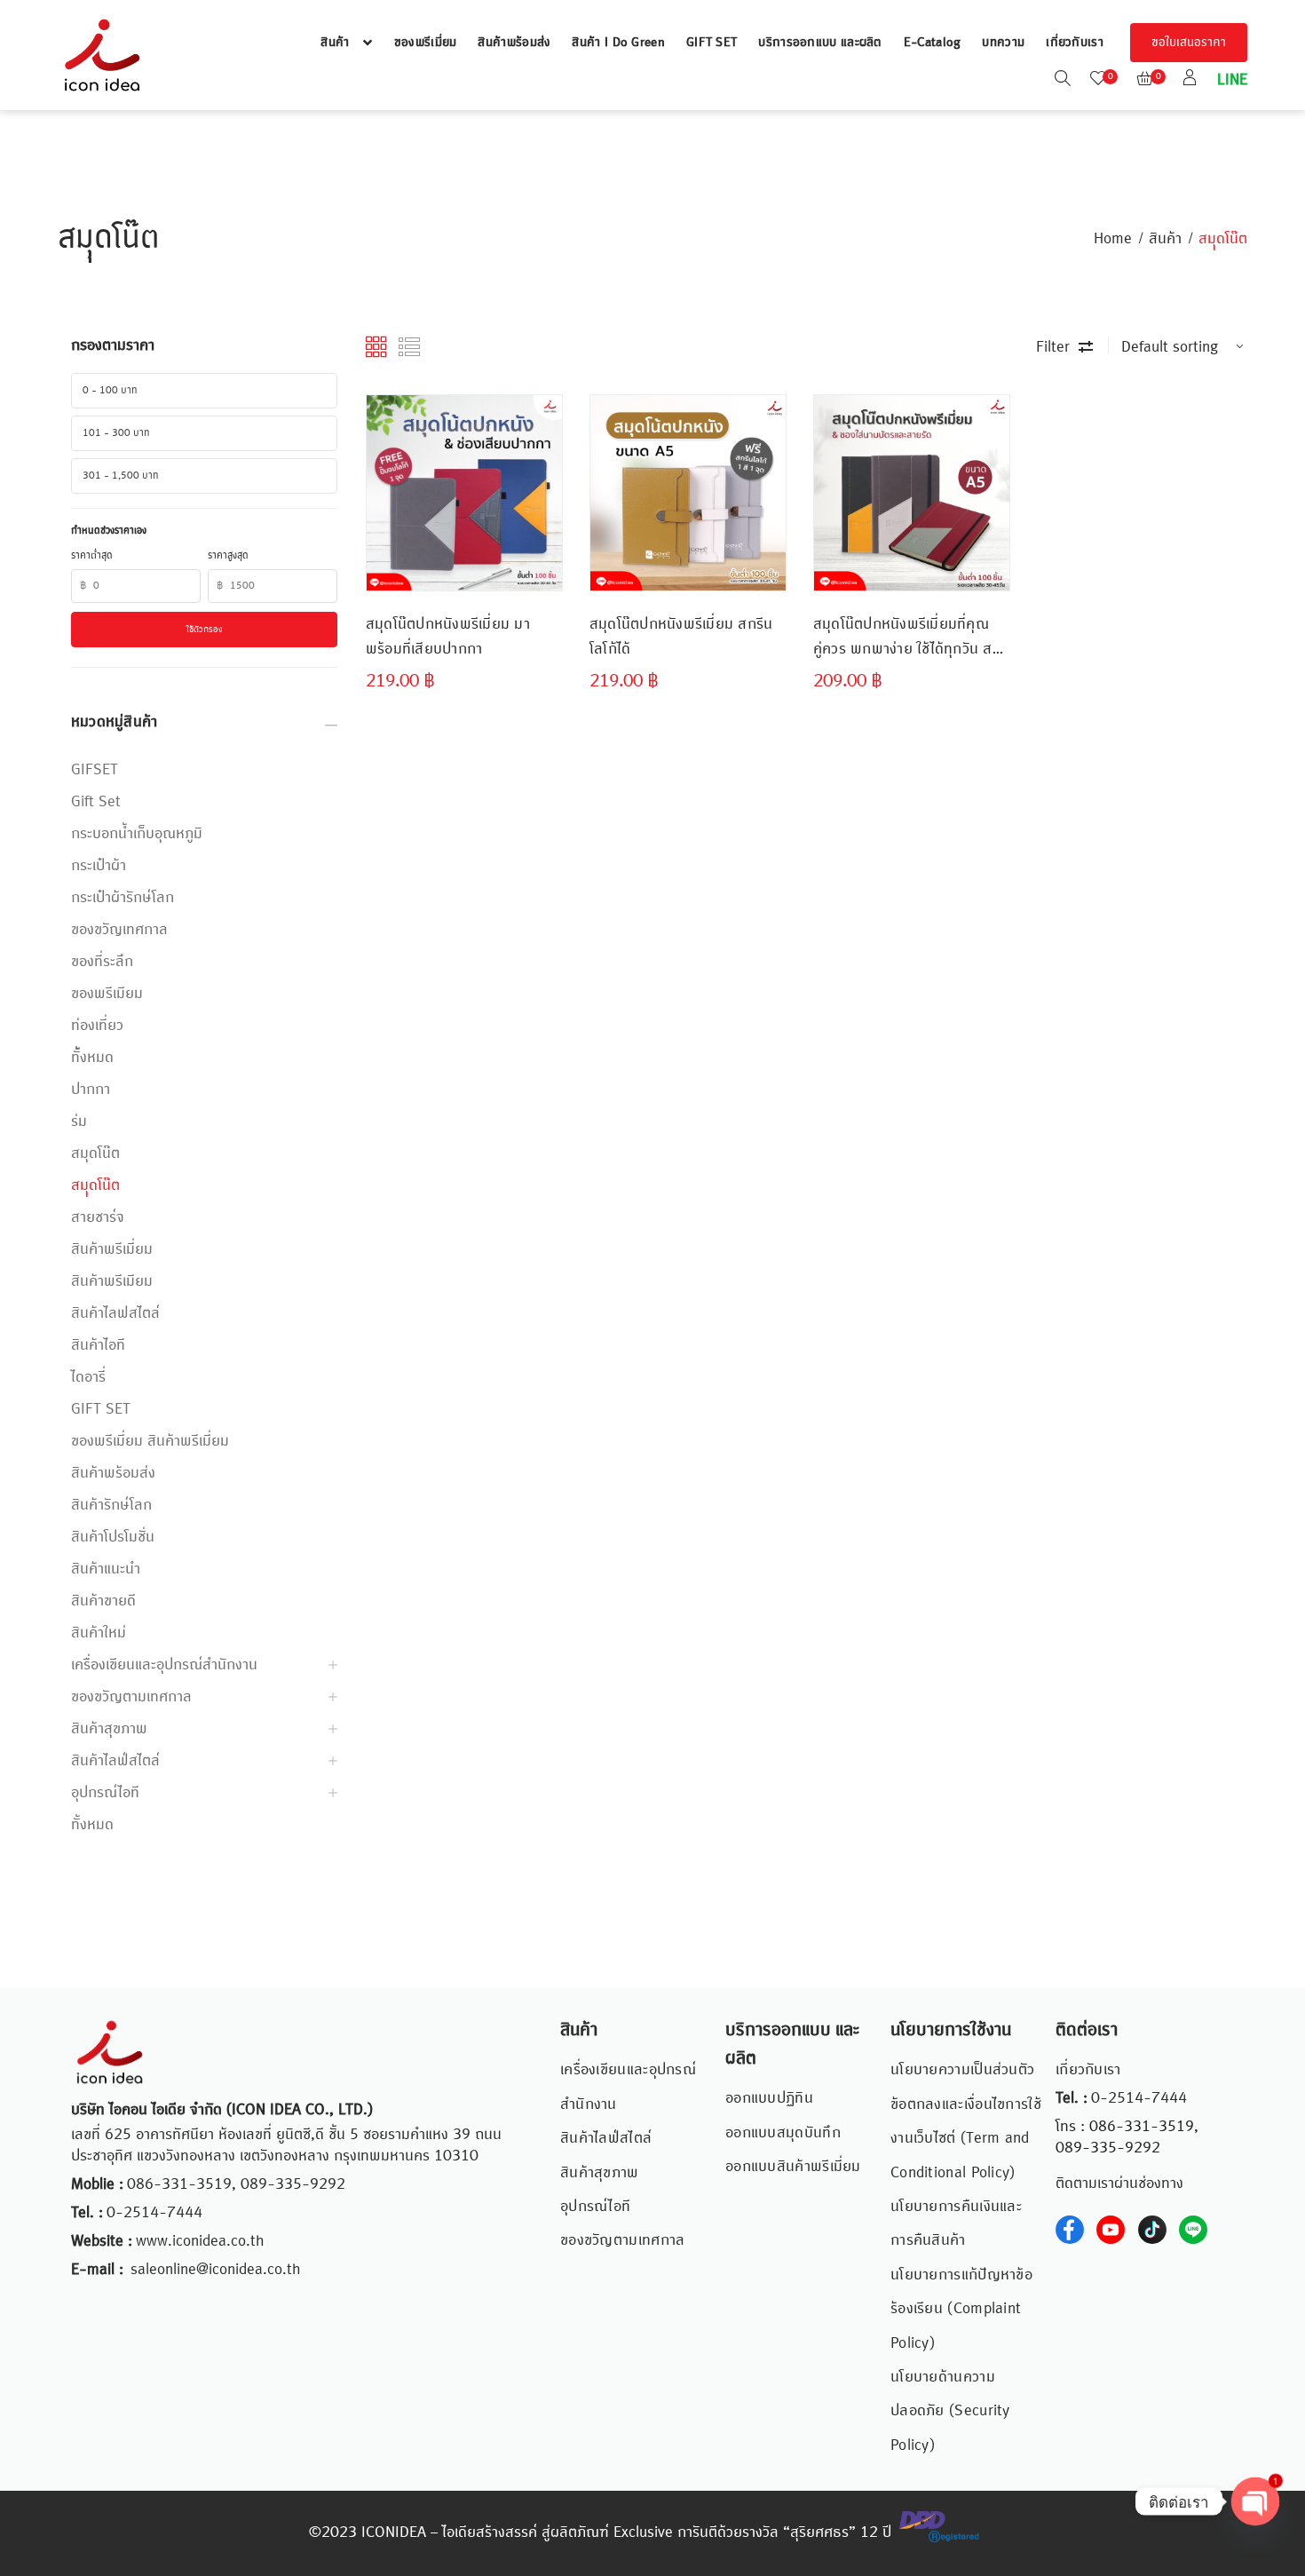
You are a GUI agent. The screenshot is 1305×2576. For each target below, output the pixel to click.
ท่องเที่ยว (97, 1025)
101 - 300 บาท (116, 433)
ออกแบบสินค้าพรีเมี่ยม (793, 2166)
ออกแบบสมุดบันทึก (783, 2132)
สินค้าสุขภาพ (109, 1728)
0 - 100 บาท (110, 391)
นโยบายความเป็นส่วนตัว (962, 2069)
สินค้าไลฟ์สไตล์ (115, 1760)
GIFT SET (711, 42)
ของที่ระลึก (102, 961)
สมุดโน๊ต (95, 1153)
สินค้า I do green (618, 42)
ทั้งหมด (92, 1824)
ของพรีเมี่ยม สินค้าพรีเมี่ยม (150, 1441)
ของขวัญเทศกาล (119, 929)
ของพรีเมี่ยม (425, 42)
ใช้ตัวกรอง (204, 629)
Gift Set (96, 801)
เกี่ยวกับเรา (1074, 42)
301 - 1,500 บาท (121, 476)
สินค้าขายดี (103, 1601)
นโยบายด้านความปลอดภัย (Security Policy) (950, 2411)
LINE (1230, 79)
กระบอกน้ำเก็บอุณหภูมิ (136, 833)
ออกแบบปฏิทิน (769, 2098)
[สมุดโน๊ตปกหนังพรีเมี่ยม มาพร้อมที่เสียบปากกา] (464, 492)
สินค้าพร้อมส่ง (514, 42)
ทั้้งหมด (92, 1057)
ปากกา (90, 1089)
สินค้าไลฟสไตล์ (115, 1313)
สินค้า (334, 42)
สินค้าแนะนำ (105, 1569)
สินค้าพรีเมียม (112, 1281)
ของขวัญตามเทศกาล (131, 1696)
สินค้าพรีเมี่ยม (112, 1249)
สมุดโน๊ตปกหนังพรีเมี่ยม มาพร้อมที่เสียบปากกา (448, 637)
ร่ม (79, 1121)
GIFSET (94, 769)
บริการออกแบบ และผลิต (820, 42)
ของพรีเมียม (107, 993)
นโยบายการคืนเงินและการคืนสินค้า (956, 2223)
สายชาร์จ (97, 1217)
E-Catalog (932, 42)
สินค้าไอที (98, 1345)
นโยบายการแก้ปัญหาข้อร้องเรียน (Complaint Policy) (961, 2309)
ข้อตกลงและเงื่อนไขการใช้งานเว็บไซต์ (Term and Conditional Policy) (965, 2138)
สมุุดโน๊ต (95, 1185)
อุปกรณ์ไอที (105, 1792)
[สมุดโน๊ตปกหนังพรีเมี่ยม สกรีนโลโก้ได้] (688, 492)
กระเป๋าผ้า (98, 865)
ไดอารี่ (88, 1377)
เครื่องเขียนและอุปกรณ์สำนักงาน (164, 1664)
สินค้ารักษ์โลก (111, 1505)
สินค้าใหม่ (98, 1633)
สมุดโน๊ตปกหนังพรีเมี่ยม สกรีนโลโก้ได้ (680, 637)
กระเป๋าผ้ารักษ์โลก (122, 897)
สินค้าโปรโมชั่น (112, 1537)
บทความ (1003, 42)
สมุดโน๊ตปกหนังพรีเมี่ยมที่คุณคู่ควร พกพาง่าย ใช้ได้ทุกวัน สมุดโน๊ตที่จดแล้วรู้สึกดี (911, 637)
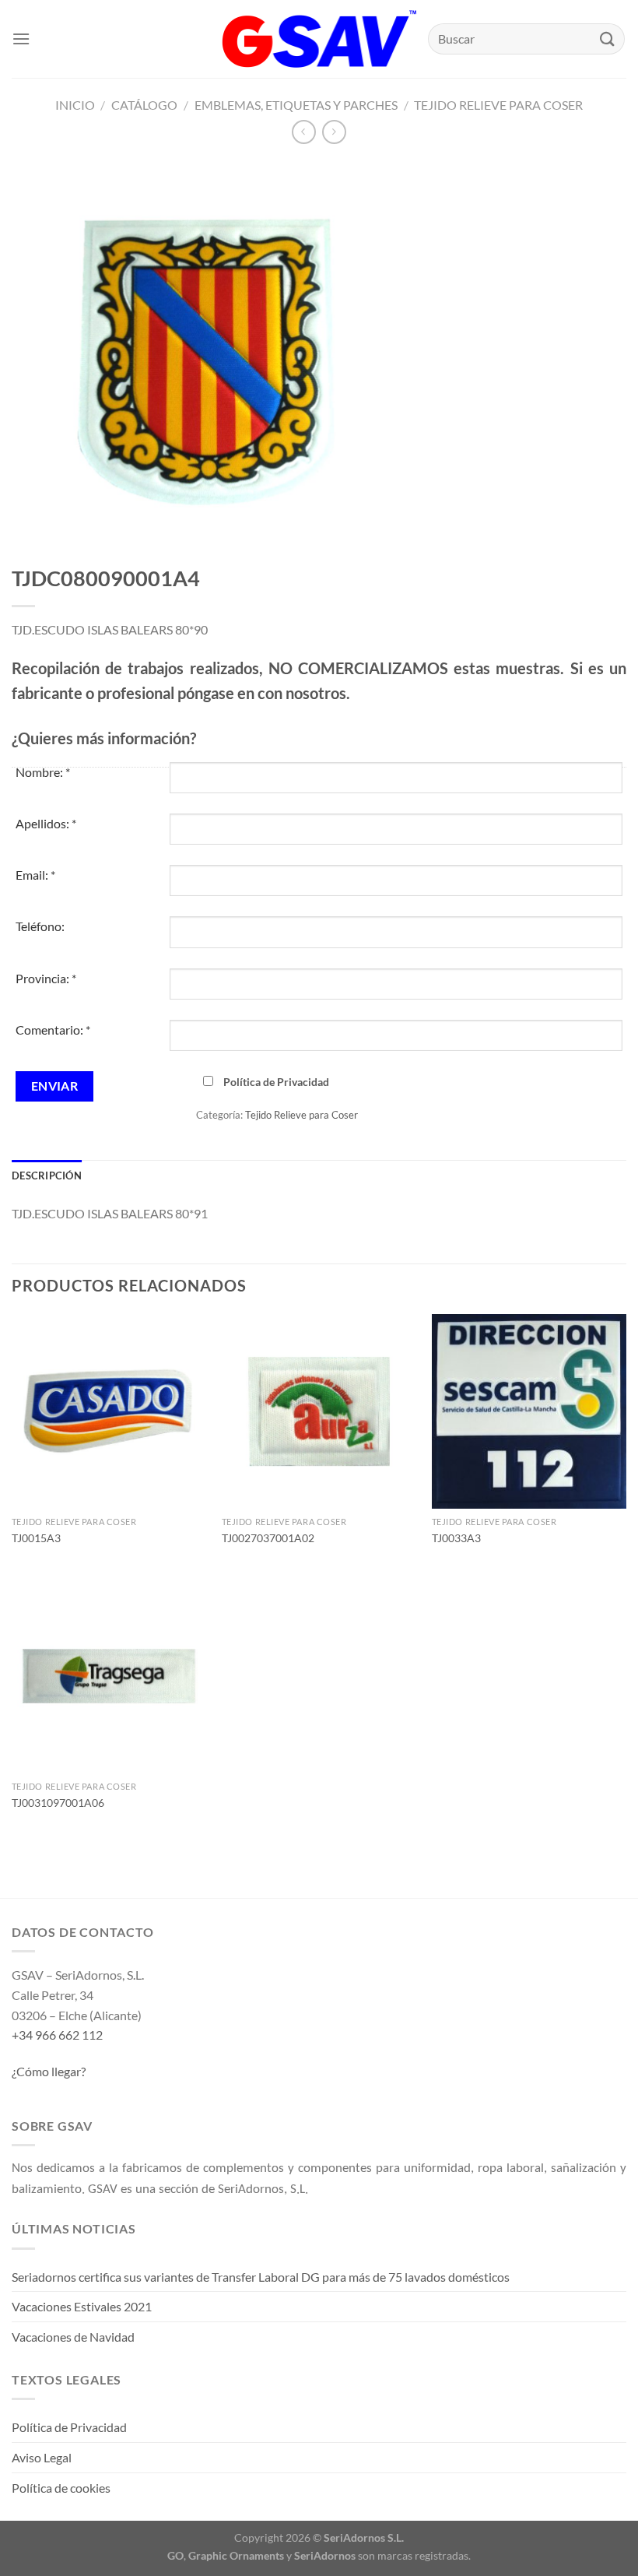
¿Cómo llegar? (49, 2071)
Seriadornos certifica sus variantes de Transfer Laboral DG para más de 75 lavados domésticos (261, 2276)
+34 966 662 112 (57, 2034)
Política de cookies (61, 2487)
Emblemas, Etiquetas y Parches (296, 104)
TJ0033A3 (456, 1538)
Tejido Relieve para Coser (498, 104)
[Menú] (21, 38)
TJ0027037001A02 (268, 1538)
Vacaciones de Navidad (73, 2336)
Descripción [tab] (47, 1175)
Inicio (75, 104)
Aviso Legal (42, 2457)
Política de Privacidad (276, 1081)
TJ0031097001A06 (58, 1802)
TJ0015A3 (36, 1538)
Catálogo (144, 104)
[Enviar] (607, 38)
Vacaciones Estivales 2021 (82, 2306)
.....
▸ **WHAT IS EXPECTED**
Extract from the records above the lines from the one containing "ทั้้งหมด (92, 1057)" to the one containing "นโยบายการคืนเงินและการคืนสินค้า (956, 2223)", both lines included, exactly as they appear and with nothing else.

▸ **EXERCISE ANSWER**
ทั้้งหมด (92, 1057)
ปากกา (90, 1089)
สินค้าไลฟสไตล์ (115, 1313)
สินค้า (334, 42)
สินค้าแนะนำ (105, 1569)
สินค้าพรีเมียม (112, 1281)
ของขวัญตามเทศกาล (131, 1696)
สินค้าพรีเมี่ยม (112, 1249)
สมุดโน๊ตปกหนังพรีเมี่ยม มาพร้อมที่เสียบปากกา (448, 637)
ร่ม (79, 1121)
GIFSET (94, 769)
บริการออกแบบ และผลิต (820, 42)
ของพรีเมียม (107, 993)
นโยบายการคืนเงินและการคืนสินค้า (956, 2223)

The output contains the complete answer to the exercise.